In conjunction with other antioxidants, such as vitamin E, alphalipoic acid may be doubly helpful in patients with diabetes. By promoting the production of energy from fat and sugar in the mitochondria, glucose removal from the bloodstream may be enhanced and insulin function improved. Indeed, alphalipoic acid has been shown to decrease insulin resistance and is prescribed frequently in Europe as a treatment for peripheral neuropathy (nerve damage) associated with diabetes. In the U.S., the American Diabetes Association has suggested that alpha-lipoic acid plus vitamin E may be helpful in combating some of the health complications associated with diabetes, including heart disease, vision problems, nerve damage and kidney disease. alphalipoic acid has also been implicated in helping to protect the brain from damage following a stroke.

ALA is of particular interest to the bodybuilder as well. Let’s assume that as a bodybuilder, you are on a bulking cycle. Here’s what happens when you eat a bulking meal without the benefits of ALA:

1. Meal taken w/o ALA.

i) Food (Macronutrients) is ingested.
ii) The body converts these nutrients to glucose, its main source of fuel. (Protein and triglycerides are also converted to glucose) Protein: is 58% glucogenic and Fat is: 10% glucogenic.
iii) The body detects the glucose entering the Blood stream. The Pancreas releases insulin to shuttle the glucose/amino-acids/fats into the cells. The glucose is delivered to the myocites (muscle cells) and to the adipocytes (fat cells).
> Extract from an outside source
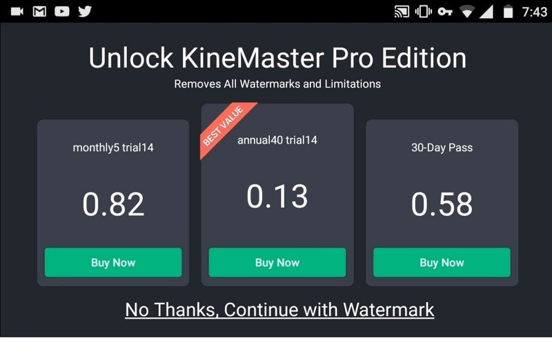Tap the battery status icon
Screen dimensions: 552x338
508,12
Unfortunately, when bulking, the muscle-cells are often COMPLETELY full; so all the nutrients are either oxidized for energy or shuttled into the adipocytes (fat cells). The net result is that although you gain muscle when bulking, you also increase your fat mass as well.

Now let’s look at what happens when the bodybuilder includes ALA in a bulking regimen.

i) Food (Macronutrients) is ingested.
ii) The body converts these nutrients to glucose, its main source of fuel. (Protein and triglycerides are also converted to glucose) Protein: is 58% glucogenic and Fat is: 10% glucogenic.
iii) The body detects the glucose entering the Blood stream. The Pancreas releases insulin to shuttle the glucose/amino-acids/fats into the cells. The glucose is delivered to the myocites (muscle cells) and to the adipocytes (fat cells).

However, and this is the interesting part, ALA increase the number of glut-4 transporters on the out-side of the myocites (muscle-cells) by almost 50%. And this enables the muscles to increase the amount of glucose that they absorb from the blood stream.

Unlike the first scenario, where glucose was being diverted straight into the fat cells, in the second scenario, the orally administered ALA forces the glucose and nutrients into both the MUSCLE-cells and the fat-cells.  This creates an anabolic environment within the muscle cells, providing for increased growth potential.